Introduction
WT:Social, also known as WikiTribune Social, is an American micro-blogging and social networking service on which users contribute to “subwikis.” It was founded in October 2019 by Wikipedia co-founder Jimmy Wales as an alternative to Facebook and Twitter.The service contains no advertisements, and runs off of donations. As of mid-November 2019, it claimed over 200,000 users, for more details see https://en.wikipedia.org/wiki/WT_Social.
The finding
Upon inspecting the account editing feature ‘Edit My Details,’ I observed a noteworthy vulnerability in their implementation.
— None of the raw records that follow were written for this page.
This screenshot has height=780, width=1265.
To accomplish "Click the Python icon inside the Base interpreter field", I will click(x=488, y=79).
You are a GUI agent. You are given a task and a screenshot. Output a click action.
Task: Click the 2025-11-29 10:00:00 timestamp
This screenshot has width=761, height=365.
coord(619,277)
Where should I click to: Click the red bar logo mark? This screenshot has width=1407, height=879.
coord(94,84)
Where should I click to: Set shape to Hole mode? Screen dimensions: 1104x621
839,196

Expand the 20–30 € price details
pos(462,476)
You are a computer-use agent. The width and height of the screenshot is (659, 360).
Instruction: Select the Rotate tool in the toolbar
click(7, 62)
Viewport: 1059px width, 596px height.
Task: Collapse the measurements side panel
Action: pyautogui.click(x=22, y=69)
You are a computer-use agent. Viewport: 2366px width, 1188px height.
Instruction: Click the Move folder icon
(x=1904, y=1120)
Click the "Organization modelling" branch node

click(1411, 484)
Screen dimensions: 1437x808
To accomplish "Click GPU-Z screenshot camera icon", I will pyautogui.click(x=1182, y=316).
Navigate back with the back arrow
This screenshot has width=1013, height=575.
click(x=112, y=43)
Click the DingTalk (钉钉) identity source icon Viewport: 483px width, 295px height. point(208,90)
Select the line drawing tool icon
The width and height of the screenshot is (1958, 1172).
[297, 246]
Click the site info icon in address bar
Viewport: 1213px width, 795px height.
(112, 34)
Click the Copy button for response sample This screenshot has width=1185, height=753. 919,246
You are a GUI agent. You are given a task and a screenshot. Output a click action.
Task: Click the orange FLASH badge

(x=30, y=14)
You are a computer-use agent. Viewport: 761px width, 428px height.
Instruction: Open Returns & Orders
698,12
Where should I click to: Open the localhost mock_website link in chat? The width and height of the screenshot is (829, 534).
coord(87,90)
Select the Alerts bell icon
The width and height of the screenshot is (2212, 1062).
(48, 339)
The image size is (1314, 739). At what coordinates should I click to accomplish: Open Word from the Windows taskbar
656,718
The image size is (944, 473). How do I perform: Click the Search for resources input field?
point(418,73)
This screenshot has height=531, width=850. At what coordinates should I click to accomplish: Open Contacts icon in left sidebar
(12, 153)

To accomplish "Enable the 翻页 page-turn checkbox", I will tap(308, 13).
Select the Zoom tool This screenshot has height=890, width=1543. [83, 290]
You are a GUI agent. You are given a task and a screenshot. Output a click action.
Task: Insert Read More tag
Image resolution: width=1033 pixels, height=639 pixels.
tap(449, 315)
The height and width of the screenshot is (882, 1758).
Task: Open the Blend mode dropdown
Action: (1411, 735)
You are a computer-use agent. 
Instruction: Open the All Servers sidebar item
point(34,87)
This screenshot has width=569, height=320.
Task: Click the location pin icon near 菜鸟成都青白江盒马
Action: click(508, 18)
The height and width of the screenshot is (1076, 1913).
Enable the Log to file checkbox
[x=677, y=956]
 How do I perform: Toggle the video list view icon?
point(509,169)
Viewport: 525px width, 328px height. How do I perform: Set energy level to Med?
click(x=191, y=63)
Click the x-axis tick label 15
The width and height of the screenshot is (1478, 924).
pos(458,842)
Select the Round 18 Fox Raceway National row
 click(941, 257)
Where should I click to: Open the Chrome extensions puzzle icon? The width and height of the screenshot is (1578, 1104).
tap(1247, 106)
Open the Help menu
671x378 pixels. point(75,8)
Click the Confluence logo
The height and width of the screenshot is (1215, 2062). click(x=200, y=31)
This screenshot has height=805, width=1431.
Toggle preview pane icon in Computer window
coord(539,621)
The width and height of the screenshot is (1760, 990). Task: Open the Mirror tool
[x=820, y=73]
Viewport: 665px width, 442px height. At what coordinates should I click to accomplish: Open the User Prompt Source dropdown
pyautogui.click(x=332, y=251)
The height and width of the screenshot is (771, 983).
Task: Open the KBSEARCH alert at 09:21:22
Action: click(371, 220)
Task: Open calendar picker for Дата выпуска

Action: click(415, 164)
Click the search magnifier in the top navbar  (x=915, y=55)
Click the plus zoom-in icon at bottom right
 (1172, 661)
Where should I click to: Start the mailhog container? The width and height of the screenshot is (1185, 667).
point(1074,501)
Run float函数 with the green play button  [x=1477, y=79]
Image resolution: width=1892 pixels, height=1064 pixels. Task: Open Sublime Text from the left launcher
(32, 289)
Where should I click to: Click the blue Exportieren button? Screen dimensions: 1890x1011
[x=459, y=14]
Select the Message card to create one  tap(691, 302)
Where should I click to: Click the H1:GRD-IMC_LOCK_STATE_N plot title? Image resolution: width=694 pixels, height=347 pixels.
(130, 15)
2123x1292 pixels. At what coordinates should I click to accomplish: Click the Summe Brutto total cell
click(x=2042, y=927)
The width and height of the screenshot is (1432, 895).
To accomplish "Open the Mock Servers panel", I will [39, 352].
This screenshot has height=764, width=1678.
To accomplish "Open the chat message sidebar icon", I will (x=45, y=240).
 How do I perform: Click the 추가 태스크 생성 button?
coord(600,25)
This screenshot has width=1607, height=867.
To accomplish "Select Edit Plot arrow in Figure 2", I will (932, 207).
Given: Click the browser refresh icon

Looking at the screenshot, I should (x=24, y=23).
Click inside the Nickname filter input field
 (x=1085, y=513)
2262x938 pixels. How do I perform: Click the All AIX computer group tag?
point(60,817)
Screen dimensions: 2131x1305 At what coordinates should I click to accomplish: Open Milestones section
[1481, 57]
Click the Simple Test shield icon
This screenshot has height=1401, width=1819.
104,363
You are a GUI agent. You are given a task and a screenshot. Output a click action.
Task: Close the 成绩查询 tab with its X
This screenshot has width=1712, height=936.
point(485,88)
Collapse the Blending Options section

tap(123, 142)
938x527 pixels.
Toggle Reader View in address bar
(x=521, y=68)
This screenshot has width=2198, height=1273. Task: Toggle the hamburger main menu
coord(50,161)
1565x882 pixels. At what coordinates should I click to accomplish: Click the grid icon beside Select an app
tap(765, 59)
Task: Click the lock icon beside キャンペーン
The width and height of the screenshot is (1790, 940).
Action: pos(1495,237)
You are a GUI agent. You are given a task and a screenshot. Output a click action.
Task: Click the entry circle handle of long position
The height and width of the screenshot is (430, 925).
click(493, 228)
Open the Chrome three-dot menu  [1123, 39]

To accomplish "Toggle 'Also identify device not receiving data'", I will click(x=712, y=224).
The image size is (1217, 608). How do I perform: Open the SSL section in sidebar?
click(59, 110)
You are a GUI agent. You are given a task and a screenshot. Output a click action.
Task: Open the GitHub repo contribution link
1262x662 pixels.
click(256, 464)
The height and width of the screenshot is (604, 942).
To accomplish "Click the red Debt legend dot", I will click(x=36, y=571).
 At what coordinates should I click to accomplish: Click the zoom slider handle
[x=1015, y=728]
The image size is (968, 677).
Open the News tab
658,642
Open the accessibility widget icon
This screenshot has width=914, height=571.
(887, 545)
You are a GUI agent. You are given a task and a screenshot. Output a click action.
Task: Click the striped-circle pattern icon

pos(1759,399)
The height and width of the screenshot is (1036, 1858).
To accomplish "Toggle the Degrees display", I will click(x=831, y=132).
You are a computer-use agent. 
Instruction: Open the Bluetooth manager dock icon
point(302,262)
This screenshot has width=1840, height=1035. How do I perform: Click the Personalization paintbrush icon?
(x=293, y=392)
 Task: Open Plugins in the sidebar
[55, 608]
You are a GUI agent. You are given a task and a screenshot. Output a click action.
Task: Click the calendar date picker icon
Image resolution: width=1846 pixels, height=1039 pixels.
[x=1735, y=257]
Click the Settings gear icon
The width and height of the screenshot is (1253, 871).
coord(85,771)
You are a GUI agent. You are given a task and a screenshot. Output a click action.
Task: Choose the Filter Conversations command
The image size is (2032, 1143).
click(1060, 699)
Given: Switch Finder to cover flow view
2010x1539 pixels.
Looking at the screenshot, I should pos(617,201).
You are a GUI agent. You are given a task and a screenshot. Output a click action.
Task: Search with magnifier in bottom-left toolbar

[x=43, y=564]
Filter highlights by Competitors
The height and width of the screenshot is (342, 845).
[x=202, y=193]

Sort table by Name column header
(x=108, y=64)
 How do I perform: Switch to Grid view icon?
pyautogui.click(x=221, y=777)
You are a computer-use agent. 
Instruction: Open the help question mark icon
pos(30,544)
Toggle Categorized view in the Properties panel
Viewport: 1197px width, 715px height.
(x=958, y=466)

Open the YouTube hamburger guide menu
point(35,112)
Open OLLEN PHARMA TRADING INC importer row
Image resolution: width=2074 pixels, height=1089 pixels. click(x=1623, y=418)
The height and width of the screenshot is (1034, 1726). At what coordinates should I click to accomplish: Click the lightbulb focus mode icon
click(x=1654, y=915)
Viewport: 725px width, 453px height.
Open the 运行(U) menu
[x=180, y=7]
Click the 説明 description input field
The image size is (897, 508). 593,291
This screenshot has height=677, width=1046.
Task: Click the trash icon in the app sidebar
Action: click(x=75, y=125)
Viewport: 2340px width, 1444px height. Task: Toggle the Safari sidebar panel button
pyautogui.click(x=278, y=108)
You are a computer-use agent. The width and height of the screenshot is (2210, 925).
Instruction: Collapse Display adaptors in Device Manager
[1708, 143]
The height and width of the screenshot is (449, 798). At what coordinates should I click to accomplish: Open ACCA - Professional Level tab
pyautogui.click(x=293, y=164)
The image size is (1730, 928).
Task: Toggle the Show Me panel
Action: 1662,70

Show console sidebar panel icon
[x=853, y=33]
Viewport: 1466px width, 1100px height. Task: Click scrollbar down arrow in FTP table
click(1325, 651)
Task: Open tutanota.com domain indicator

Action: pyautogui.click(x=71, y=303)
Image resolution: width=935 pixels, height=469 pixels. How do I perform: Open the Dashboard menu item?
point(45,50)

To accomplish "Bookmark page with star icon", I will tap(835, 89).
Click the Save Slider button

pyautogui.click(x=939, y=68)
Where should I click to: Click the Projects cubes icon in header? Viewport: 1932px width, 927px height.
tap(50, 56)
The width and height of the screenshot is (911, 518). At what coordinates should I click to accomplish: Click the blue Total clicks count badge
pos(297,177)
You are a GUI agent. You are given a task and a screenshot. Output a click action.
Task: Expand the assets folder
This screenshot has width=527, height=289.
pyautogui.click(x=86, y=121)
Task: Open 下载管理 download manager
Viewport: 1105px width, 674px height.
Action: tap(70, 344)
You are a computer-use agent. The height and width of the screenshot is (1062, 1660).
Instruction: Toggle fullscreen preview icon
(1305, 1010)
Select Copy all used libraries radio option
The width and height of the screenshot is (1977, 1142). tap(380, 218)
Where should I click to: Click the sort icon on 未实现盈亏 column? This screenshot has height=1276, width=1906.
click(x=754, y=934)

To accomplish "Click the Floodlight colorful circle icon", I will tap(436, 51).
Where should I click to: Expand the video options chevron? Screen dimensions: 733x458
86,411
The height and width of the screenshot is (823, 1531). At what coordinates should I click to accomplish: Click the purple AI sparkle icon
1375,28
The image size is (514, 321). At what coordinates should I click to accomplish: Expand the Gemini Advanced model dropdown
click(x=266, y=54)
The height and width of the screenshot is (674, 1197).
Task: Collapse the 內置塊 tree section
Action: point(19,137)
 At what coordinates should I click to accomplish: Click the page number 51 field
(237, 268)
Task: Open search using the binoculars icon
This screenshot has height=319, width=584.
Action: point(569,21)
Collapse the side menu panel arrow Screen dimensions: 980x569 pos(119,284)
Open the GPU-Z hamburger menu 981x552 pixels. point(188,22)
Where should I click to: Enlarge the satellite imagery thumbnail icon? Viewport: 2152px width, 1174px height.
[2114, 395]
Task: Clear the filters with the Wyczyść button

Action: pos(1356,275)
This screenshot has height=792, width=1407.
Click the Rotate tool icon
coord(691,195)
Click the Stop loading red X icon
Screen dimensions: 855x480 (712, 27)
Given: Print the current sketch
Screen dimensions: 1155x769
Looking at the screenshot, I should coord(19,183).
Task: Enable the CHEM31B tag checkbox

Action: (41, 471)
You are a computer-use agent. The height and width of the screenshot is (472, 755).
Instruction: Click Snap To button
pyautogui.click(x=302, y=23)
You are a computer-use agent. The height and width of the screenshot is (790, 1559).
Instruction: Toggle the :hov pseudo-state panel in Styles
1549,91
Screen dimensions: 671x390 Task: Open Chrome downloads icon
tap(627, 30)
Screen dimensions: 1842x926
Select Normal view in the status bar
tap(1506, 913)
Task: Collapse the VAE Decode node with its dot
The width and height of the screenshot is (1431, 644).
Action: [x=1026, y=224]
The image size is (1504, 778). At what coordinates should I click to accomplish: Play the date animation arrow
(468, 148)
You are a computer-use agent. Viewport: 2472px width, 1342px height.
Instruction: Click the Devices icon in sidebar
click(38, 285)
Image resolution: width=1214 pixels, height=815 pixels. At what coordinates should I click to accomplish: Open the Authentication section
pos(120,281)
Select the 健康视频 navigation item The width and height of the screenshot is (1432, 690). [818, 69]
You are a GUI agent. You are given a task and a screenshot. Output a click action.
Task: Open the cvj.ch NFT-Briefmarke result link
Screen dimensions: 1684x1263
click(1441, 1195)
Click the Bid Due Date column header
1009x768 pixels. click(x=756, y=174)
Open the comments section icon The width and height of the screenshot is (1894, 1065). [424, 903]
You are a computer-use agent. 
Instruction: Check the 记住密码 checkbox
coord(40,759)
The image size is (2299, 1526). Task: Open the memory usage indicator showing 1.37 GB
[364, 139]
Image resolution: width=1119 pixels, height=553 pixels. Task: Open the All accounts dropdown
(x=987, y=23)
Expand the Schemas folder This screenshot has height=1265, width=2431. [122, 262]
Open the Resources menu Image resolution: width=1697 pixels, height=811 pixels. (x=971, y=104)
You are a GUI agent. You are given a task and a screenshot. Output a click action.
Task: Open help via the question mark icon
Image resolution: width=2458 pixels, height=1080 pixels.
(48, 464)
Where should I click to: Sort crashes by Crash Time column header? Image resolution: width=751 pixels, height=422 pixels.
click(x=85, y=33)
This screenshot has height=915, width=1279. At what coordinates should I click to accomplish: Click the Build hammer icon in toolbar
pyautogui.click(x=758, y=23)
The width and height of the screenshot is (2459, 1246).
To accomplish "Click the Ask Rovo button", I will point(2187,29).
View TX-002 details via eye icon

To my surprise, the system employed a ‘GET’ request for this operation, exposing critical user information in the URL.
The request appeared as follows:
GET /myaccount/updatedetails?data={"_token":"USER_CSRF_TOKEN","action":"update","userInfo":{"fname":"Sarmad","lname":"Hassan","email":"MyEmail@gmail.com","dob":"1921-01-01","dob_day":1,"dob_month":1,"dob_year":1921,"pw":"","pwc":"","pwo":""}}
I tried to delete my CSRF token just to check whether they validate it or not, and guess what it worked for me 🙂
Reproduction Steps
Step 1: Simply share the following link with other users:
Upon the recipient clicking on the provided link, their email will be altered, potentially allowing an attacker to gain control of the account by using the password reset option.”
Notes
- I successfully bypassed their CSRF protection by removing the token from the ‘GET’ Request.
- An attacker doesn’t have to create a CSRF form; they only need to transmit the same URL from a site trusted by others.
Special Thanks
I extend my gratitude to co-founder Jimmy Wales for granting me permission to disclose this security vulnerability
Timeline
Sarmad | 17 Nov 2019
Initial Report
WT.Social | 19 Nov 2019
Report Triaged
WT.Social | 20 Nov 2019
Fixed By WT
Sarmad | 25 Nov 2019
Fix Confirmed